Brief: Repeat the whole of the data, keeping every detail the same.
━━━━━ Available data
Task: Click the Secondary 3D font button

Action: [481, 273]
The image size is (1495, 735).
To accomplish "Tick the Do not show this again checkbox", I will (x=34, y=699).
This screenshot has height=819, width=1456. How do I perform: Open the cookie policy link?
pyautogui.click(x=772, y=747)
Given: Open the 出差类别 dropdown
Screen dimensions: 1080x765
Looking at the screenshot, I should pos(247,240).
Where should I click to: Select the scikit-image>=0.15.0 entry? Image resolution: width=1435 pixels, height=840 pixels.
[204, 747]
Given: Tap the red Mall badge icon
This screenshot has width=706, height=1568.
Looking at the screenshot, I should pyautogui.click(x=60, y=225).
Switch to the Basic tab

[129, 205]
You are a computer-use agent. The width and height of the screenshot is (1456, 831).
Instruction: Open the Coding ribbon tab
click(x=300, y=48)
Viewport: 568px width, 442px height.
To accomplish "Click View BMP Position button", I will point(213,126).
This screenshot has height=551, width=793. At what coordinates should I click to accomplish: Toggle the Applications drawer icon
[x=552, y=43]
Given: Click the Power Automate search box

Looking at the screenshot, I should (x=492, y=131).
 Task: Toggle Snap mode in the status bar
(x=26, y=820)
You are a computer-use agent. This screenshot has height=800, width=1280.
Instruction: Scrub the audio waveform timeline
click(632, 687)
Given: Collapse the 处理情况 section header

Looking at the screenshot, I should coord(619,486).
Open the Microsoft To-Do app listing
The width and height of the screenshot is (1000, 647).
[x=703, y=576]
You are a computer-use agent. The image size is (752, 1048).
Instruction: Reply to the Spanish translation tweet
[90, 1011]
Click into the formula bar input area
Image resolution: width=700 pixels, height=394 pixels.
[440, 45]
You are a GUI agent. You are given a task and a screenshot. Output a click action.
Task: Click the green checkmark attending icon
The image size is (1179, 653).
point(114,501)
━━━━━━━━━━
Final answer:
Task: Click the Secondary 3D font button

Action: [481, 273]
The image size is (1495, 735).
To accomplish "Tick the Do not show this again checkbox", I will (x=34, y=699).
This screenshot has height=819, width=1456. How do I perform: Open the cookie policy link?
pyautogui.click(x=772, y=747)
Given: Open the 出差类别 dropdown
Screen dimensions: 1080x765
Looking at the screenshot, I should pos(247,240).
Where should I click to: Select the scikit-image>=0.15.0 entry? Image resolution: width=1435 pixels, height=840 pixels.
[204, 747]
Given: Tap the red Mall badge icon
This screenshot has width=706, height=1568.
Looking at the screenshot, I should pyautogui.click(x=60, y=225).
Switch to the Basic tab

[129, 205]
You are a computer-use agent. The width and height of the screenshot is (1456, 831).
Instruction: Open the Coding ribbon tab
click(x=300, y=48)
Viewport: 568px width, 442px height.
To accomplish "Click View BMP Position button", I will point(213,126).
This screenshot has height=551, width=793. At what coordinates should I click to accomplish: Toggle the Applications drawer icon
[x=552, y=43]
Given: Click the Power Automate search box

Looking at the screenshot, I should (x=492, y=131).
 Task: Toggle Snap mode in the status bar
(x=26, y=820)
You are a computer-use agent. This screenshot has height=800, width=1280.
Instruction: Scrub the audio waveform timeline
click(632, 687)
Given: Collapse the 处理情况 section header

Looking at the screenshot, I should coord(619,486).
Open the Microsoft To-Do app listing
The width and height of the screenshot is (1000, 647).
[x=703, y=576]
You are a computer-use agent. The image size is (752, 1048).
Instruction: Reply to the Spanish translation tweet
[90, 1011]
Click into the formula bar input area
Image resolution: width=700 pixels, height=394 pixels.
[440, 45]
You are a GUI agent. You are given a task and a screenshot. Output a click action.
Task: Click the green checkmark attending icon
The image size is (1179, 653).
point(114,501)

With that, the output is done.